> **Study material**
________________

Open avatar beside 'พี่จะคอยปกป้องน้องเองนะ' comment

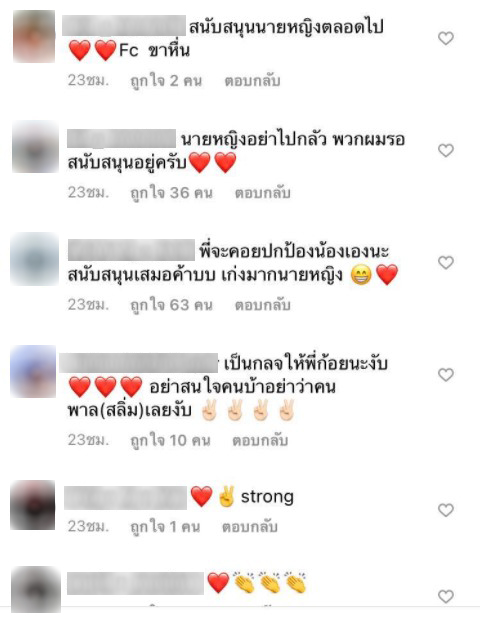pos(34,259)
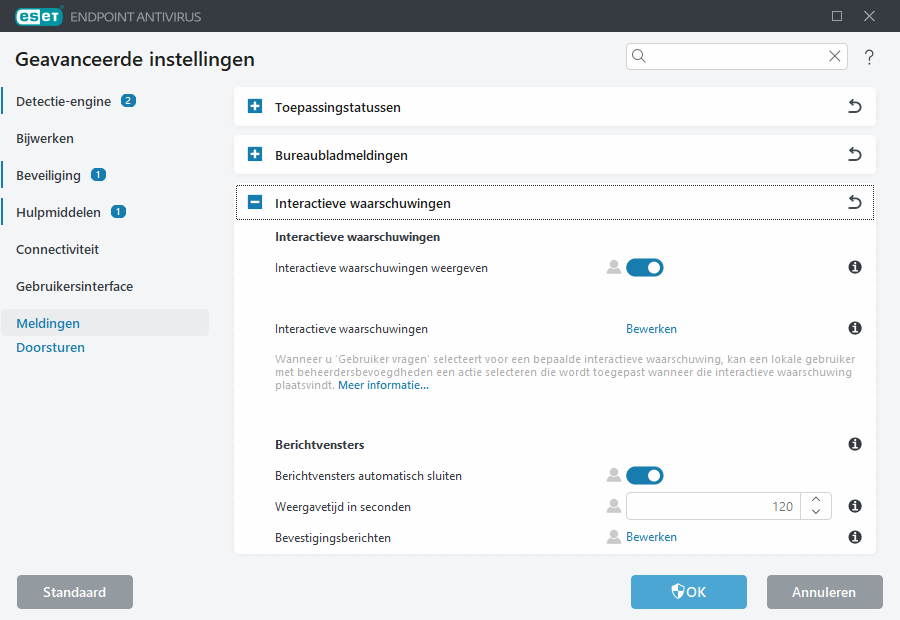The height and width of the screenshot is (620, 900).
Task: Expand the Bureaubladmeldingen section
Action: pos(254,154)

________________

> **Your assignment**
Print the listing word for word but skip its pictures.

> **Task response**
Open avatar beside 'พี่จะคอยปกป้องน้องเองนะ' comment

pos(34,259)
The height and width of the screenshot is (620, 900).
Task: Expand the Bureaubladmeldingen section
Action: pos(254,154)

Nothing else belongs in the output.